National's leader, John Key, gave an assurance today the basic principles of the ERA would remain in place. "We are staying with the Employment Relations Act. We are not going back to the Employment Contracts Act," he said. "Good faith provisions will still apply, as will rights to sick leave, holidays, and health and safety provisions."

Mr Key said National would keep four weeks annual leave but allow employees to trade the fourth week for cash.

Labour Minister Trevor Mallard described the policy as "a return to the bad old days" with no protection for new employees, an erosion of the Holidays Act and a power shift in favour of employers. National's policy contains the previously-announced provision for a 90-day probation period for new employees and says there will be a review of the Holidays Act. Mr Mallard described the probation period as a "fire at will" provision which would mean lower pay and would force new employees into a trial period without any protection against unfair or unreasonable treatment. And he said a review of the Holidays Act was National Party code for cutting the pay of sick people.

The Engineering, Printing and Manufacturing Union (EPMU) said the policy would drive down the wages of all workers. "Every point in this policy is an attack on current worker rights and every point would put downward pressure on wages," said EPMU national secretary Andrew Little.

### SUPPLIED DATA
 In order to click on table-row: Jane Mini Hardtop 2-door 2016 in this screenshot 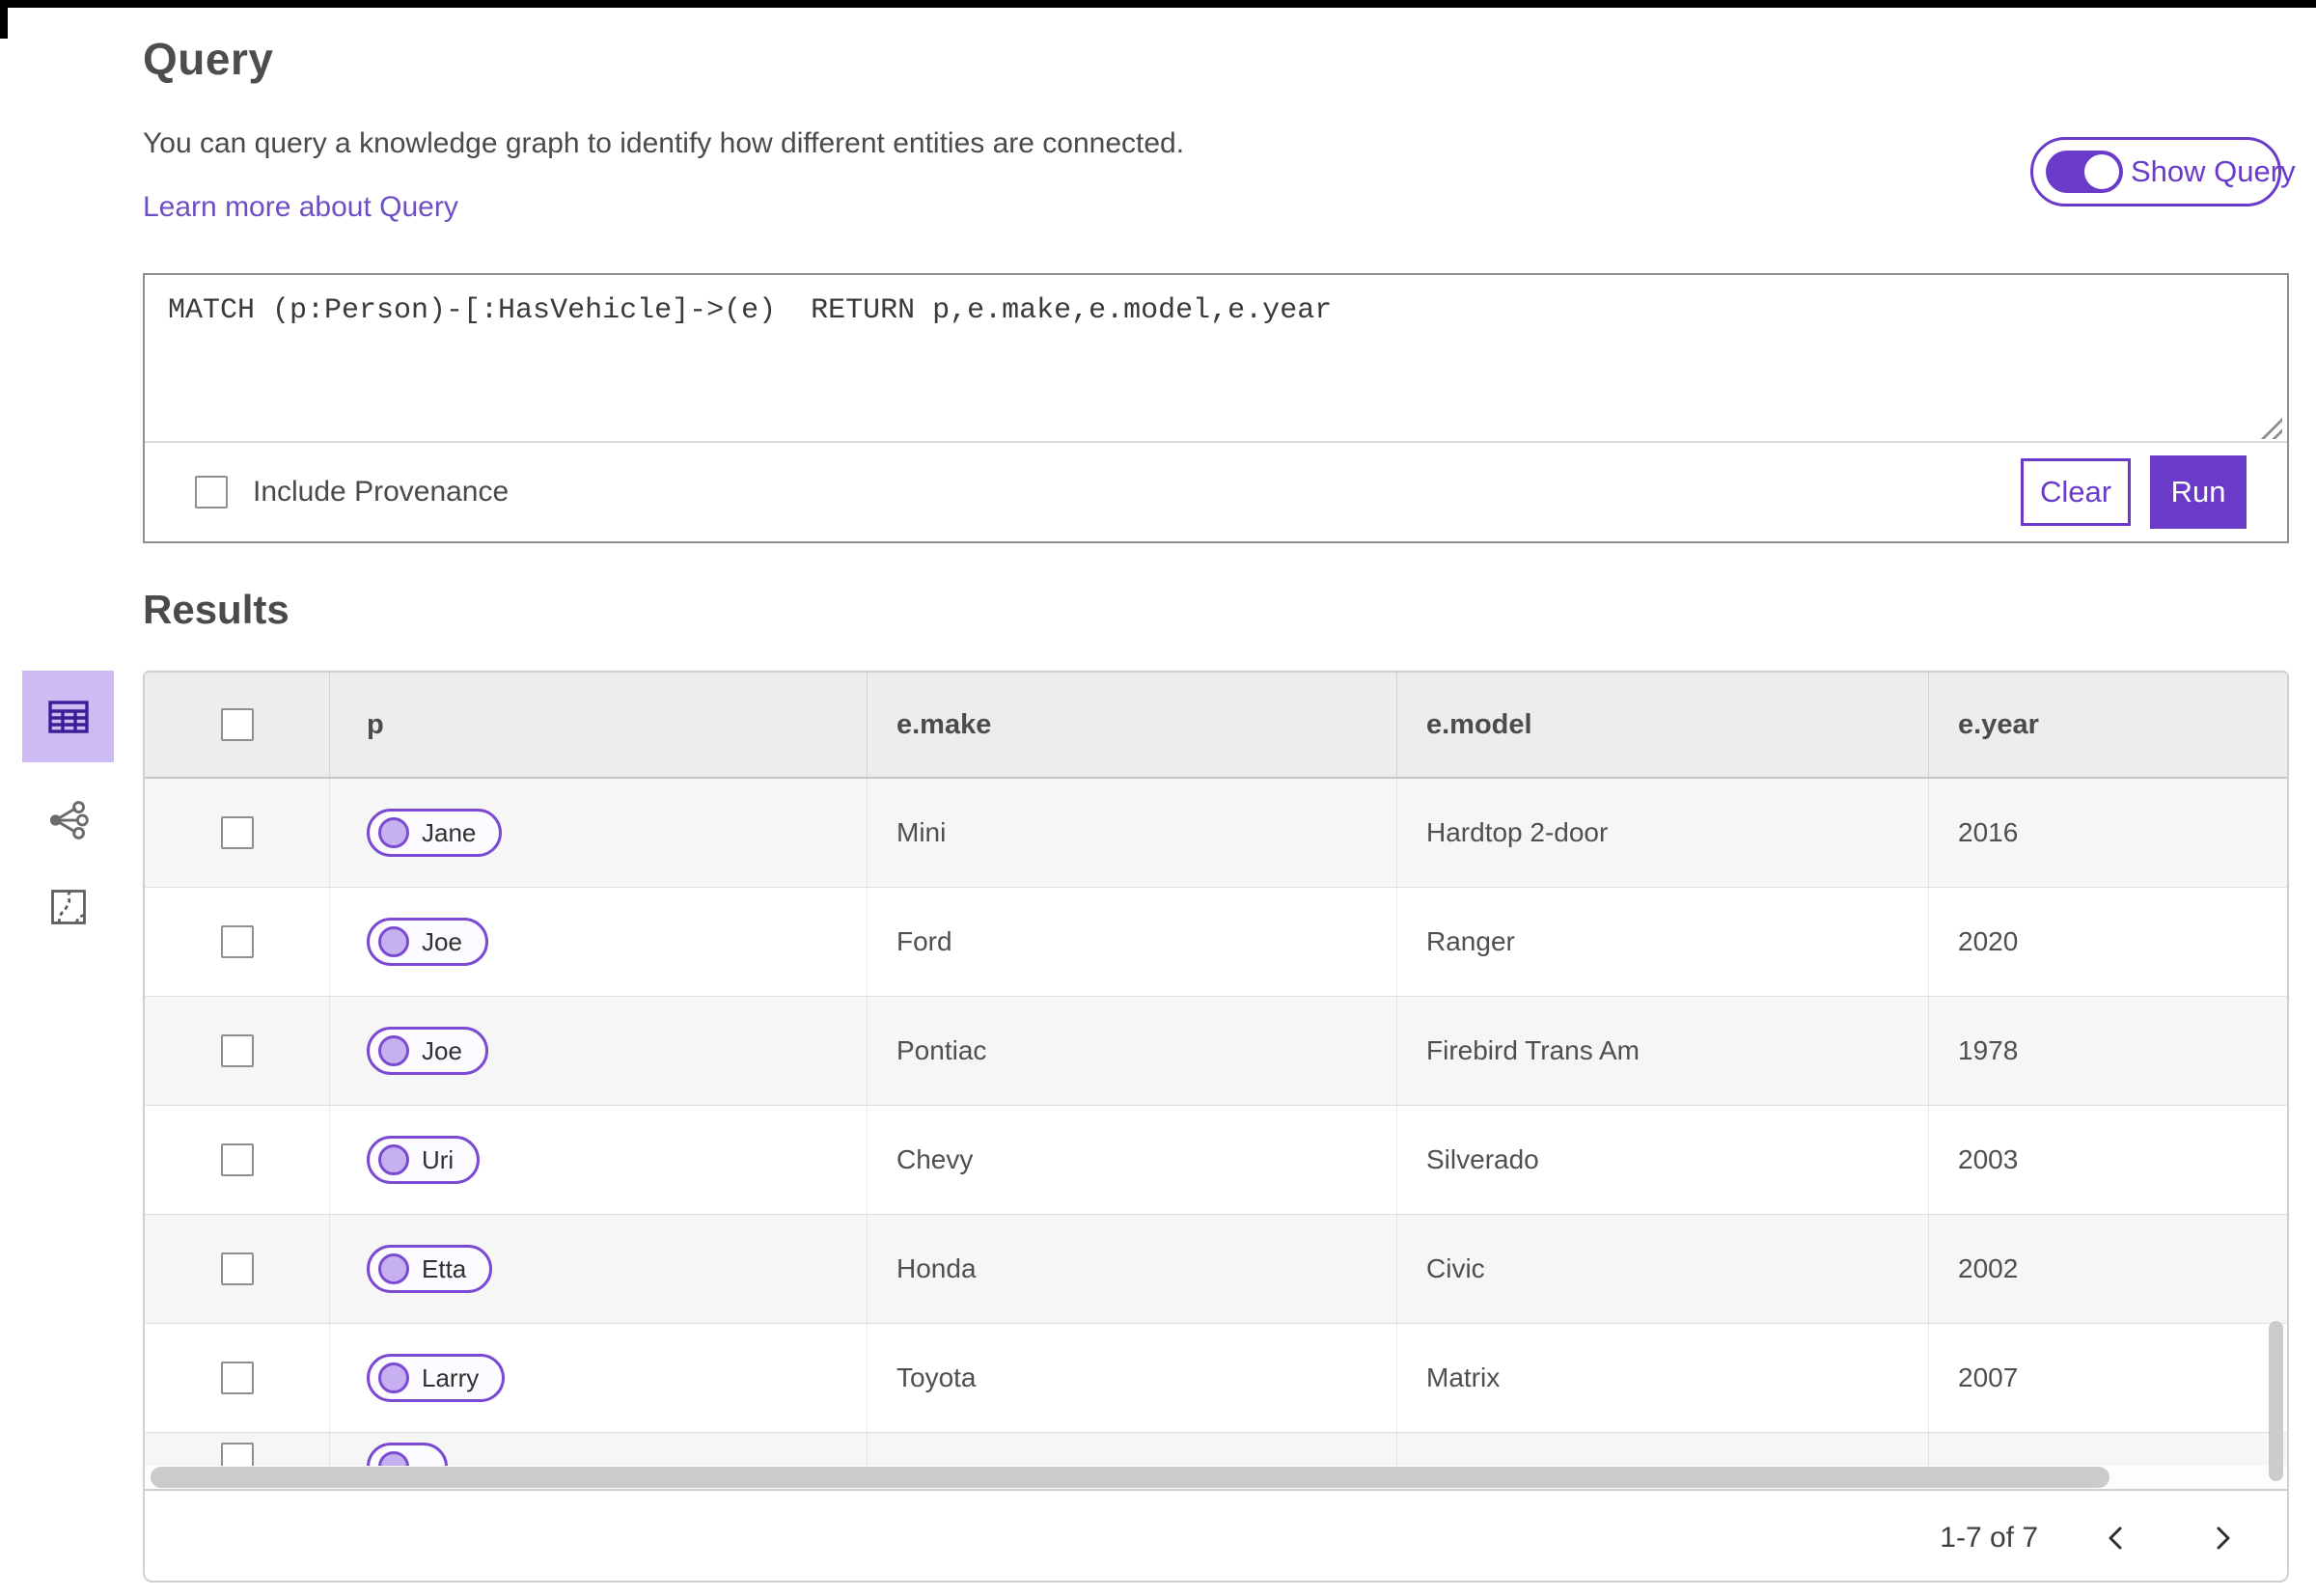, I will do `click(1216, 834)`.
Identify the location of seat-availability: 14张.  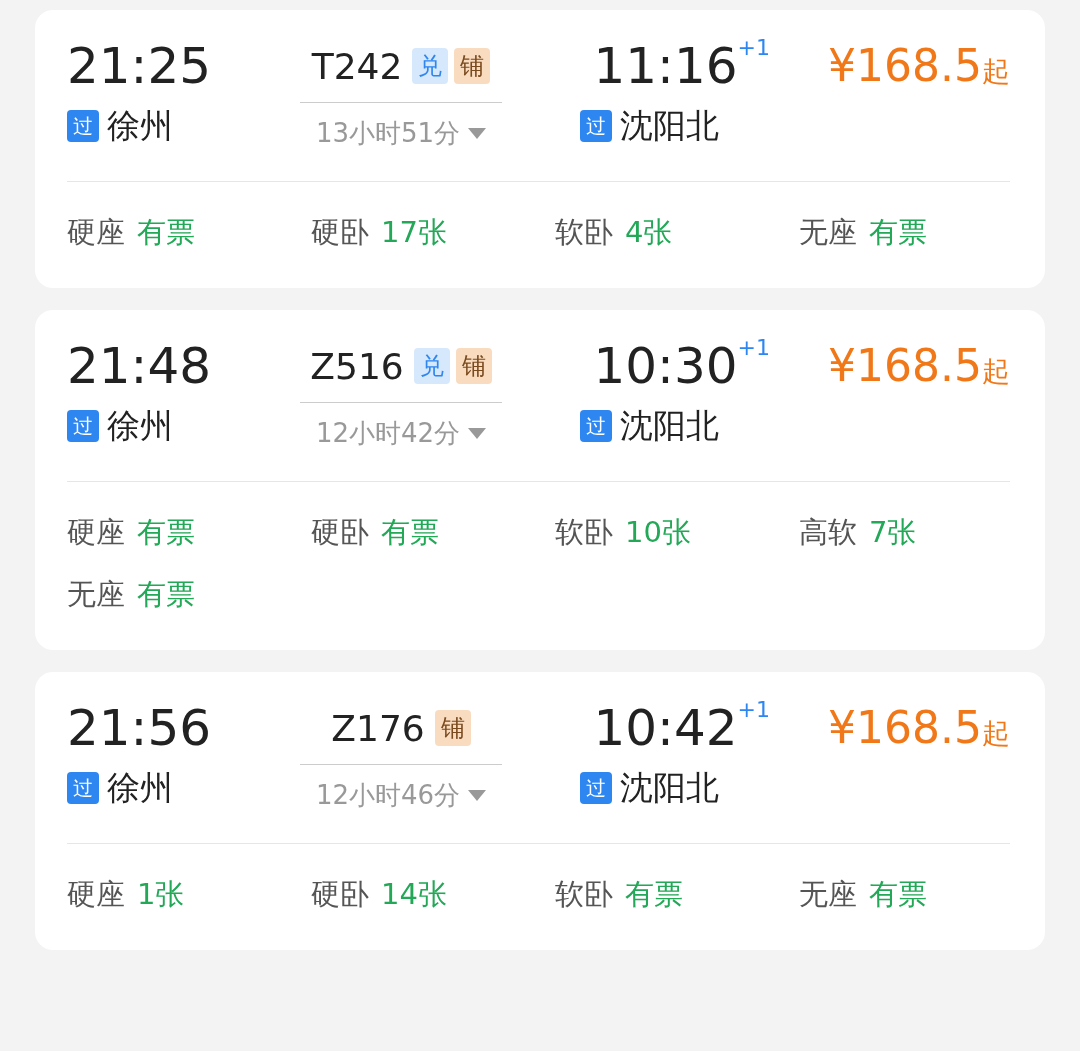
(414, 894).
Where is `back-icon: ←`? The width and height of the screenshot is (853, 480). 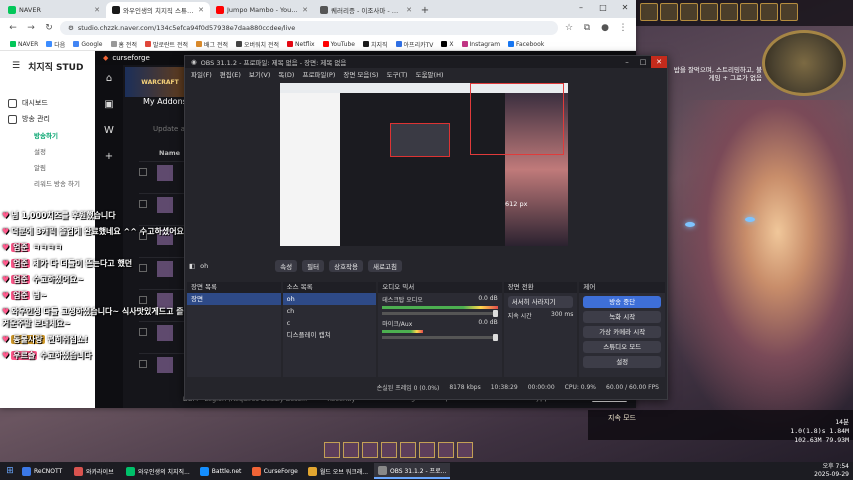
back-icon: ← is located at coordinates (13, 28).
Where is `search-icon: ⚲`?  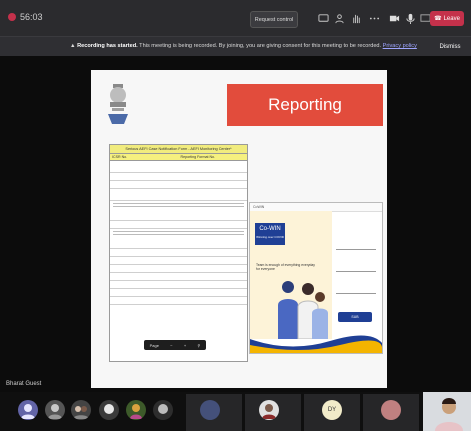
search-icon: ⚲ is located at coordinates (198, 346).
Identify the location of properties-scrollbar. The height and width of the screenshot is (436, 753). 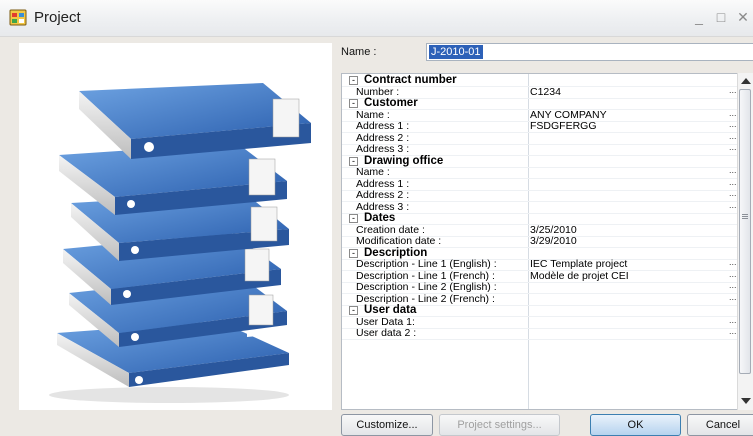
(745, 242).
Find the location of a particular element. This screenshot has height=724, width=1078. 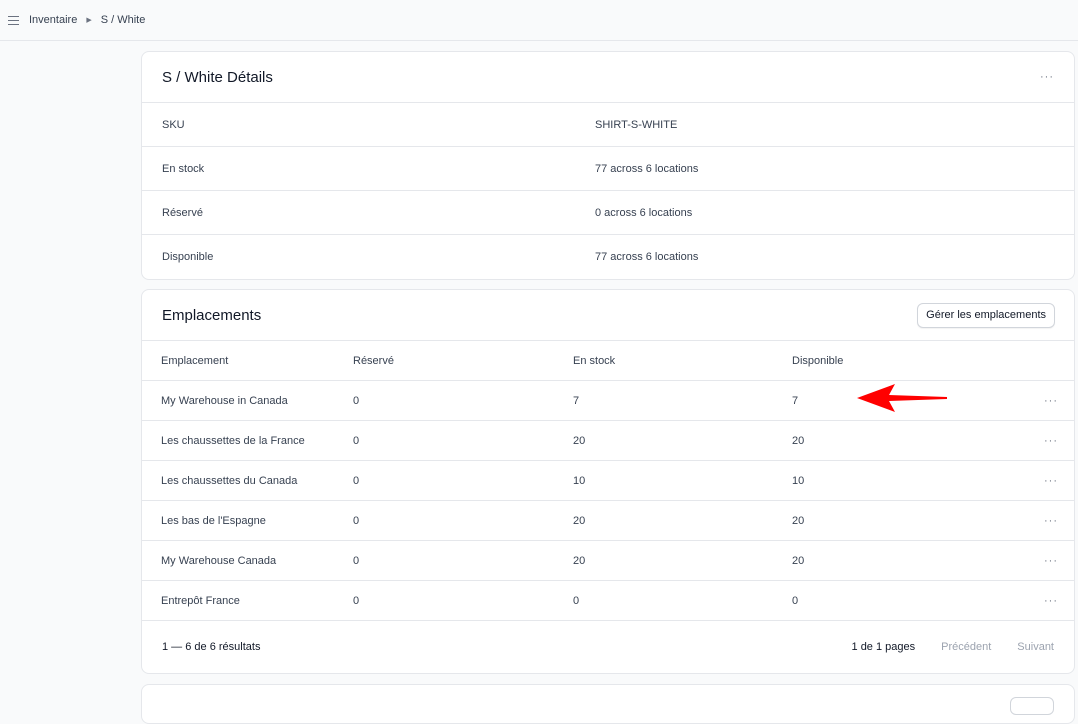

page-indicator: 1 de 1 pages is located at coordinates (884, 647).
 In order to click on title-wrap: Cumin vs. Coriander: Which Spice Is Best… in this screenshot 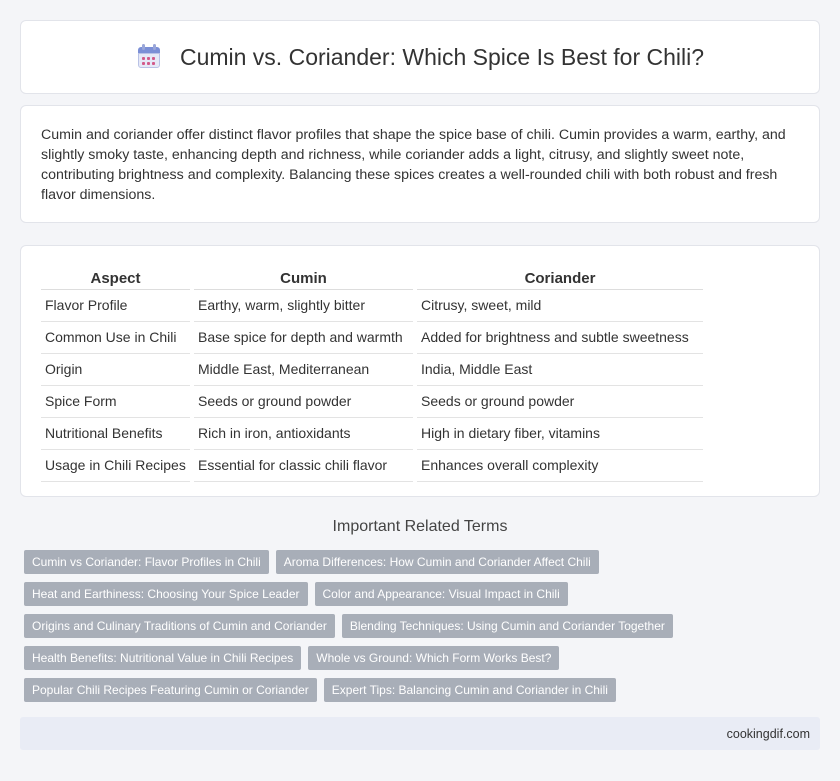, I will do `click(420, 58)`.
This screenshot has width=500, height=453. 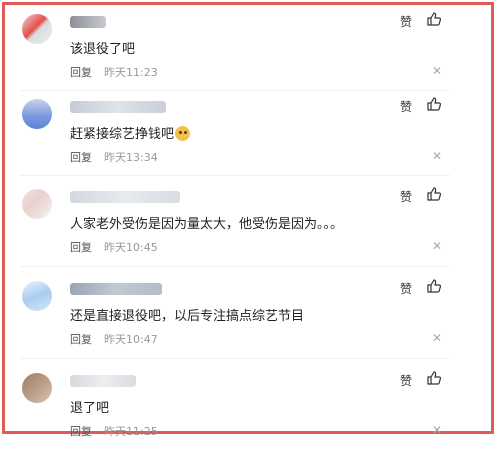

### EXERCISE REQUIREMENTS
In the text on National's employment policy, condense the paragraph beginning "Labour Minister Trevor Mallard described" into a bulleted list that keeps its main facts.

### RESULT FOR THIS TASK
- Labour Minister Trevor Mallard called the policy "a return to the bad old days." He said it gave no protection to new employees, eroded the Holidays Act and shifted power toward employers.
- National's policy includes the previously announced 90-day probation period for new employees and a review of the Holidays Act.
- Mallard called the probation period a "fire at will" provision. He said it would mean lower pay and leave new employees on trial without protection from unfair or unreasonable treatment.
- He said a review of the Holidays Act was National Party code for cutting the pay of sick people.